── DATA RECORDS

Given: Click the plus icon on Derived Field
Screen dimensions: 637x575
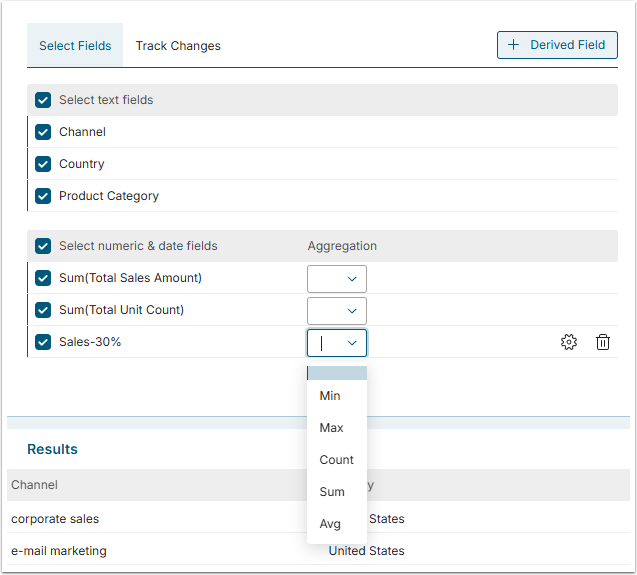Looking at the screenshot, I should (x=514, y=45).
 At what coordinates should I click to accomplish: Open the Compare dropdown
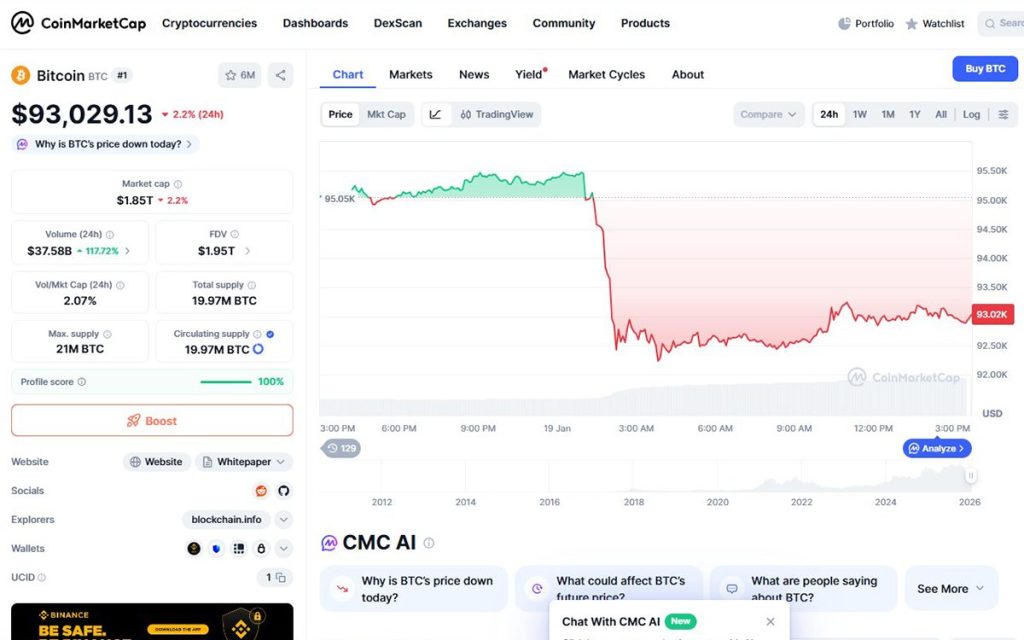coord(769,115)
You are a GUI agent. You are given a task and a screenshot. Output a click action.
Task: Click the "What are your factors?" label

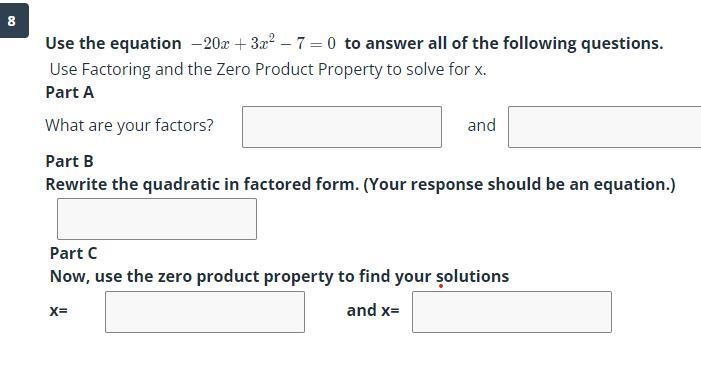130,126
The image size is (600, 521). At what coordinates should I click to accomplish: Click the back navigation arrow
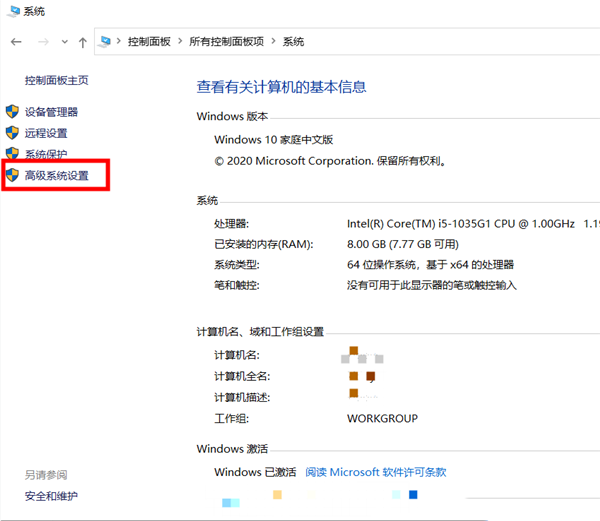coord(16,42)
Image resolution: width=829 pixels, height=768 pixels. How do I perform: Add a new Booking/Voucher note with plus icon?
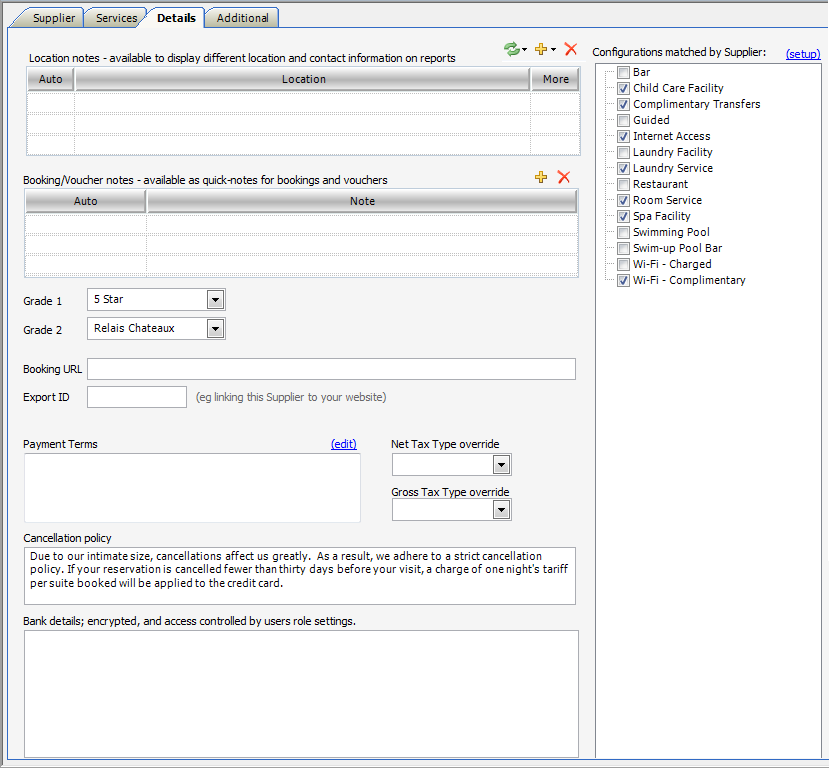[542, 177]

────

TASK DIRECTIONS:
Each line from the one containing "Screen dimensions: 637x575" through the final line of the data must be reproduced exactly, both ends included, with no pictures in the copy.

SOLUTION:
Screen dimensions: 637x575
Looking at the screenshot, I should (x=514, y=45).
 At what coordinates should I click to accomplish: Open the Compare dropdown
coord(769,115)
You are a GUI agent. You are given a task and a screenshot. Output a click action.
Task: Click the "What are your factors?" label

130,126
The image size is (600, 521). At what coordinates should I click to accomplish: Click the back navigation arrow
coord(16,42)
Image resolution: width=829 pixels, height=768 pixels. How do I perform: Add a new Booking/Voucher note with plus icon?
[542, 177]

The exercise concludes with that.